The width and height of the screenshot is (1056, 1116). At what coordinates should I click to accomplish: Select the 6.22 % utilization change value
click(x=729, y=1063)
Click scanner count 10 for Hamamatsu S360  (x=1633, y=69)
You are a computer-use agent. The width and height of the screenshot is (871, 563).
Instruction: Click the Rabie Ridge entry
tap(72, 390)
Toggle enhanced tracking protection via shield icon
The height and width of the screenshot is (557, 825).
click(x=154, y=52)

Exercise details:
In this exercise, you retype all of the data exactly as it appears above.

Written reply:
The width and height of the screenshot is (1056, 1116). At what coordinates should I click to accomplish: Select the 6.22 % utilization change value
click(x=729, y=1063)
Click scanner count 10 for Hamamatsu S360  (x=1633, y=69)
You are a computer-use agent. The width and height of the screenshot is (871, 563).
Instruction: Click the Rabie Ridge entry
tap(72, 390)
Toggle enhanced tracking protection via shield icon
The height and width of the screenshot is (557, 825).
click(x=154, y=52)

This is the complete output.